━━━ Raw records

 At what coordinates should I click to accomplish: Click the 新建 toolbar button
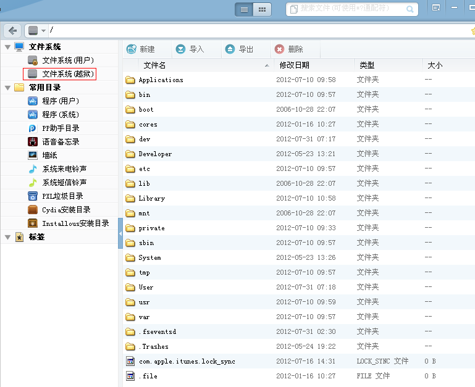141,49
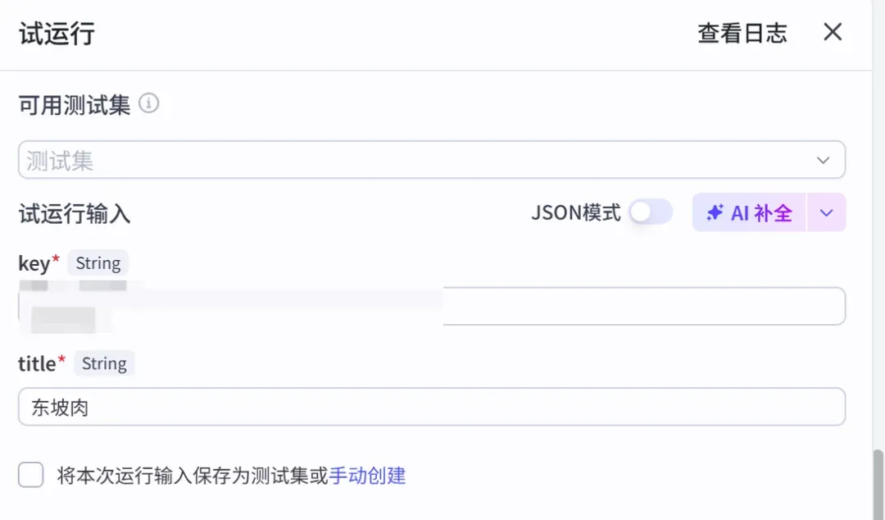This screenshot has height=520, width=885.
Task: Click the 试运行 panel heading
Action: coord(57,34)
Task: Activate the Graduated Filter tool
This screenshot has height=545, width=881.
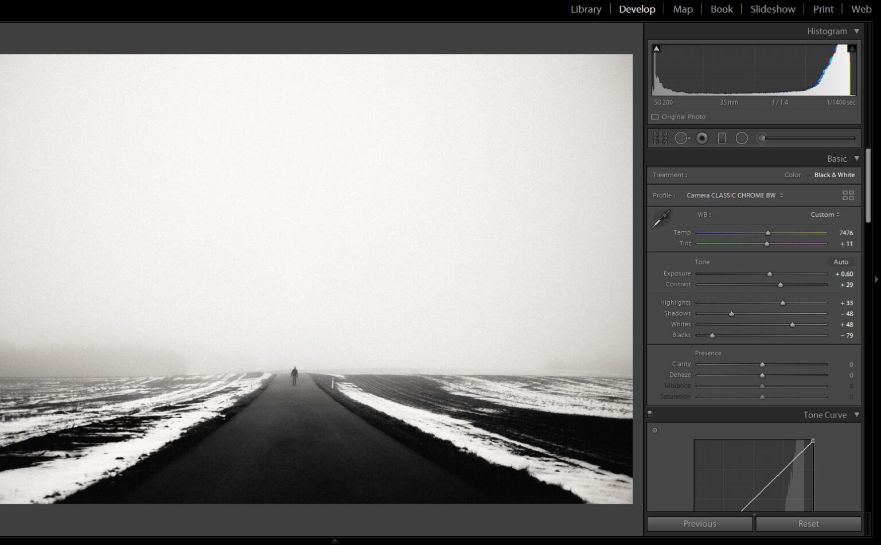Action: click(x=722, y=138)
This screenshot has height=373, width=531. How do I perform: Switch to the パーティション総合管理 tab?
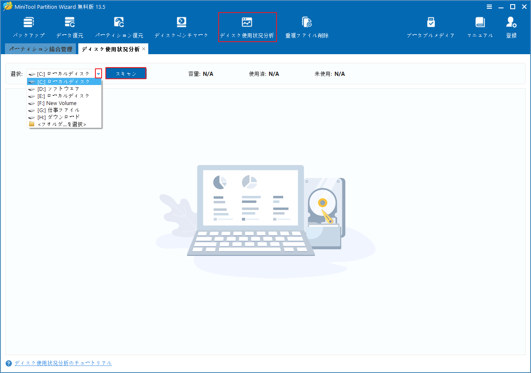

━━━━━━

(Task instructions)
Rewrite the listing above with "toolbar button" changed to "toolbar icon" and everything else unchanged. Omit the pictures from your answer.

(Worked answer)
 At what coordinates should I click to accomplish: Click the 新建 toolbar icon
141,49
This screenshot has height=520, width=885.
Task: Click the 试运行 panel heading
Action: coord(57,34)
Task: Activate the Graduated Filter tool
This screenshot has height=545, width=881.
Action: click(x=722, y=138)
This screenshot has height=373, width=531. How do I perform: Switch to the パーティション総合管理 tab?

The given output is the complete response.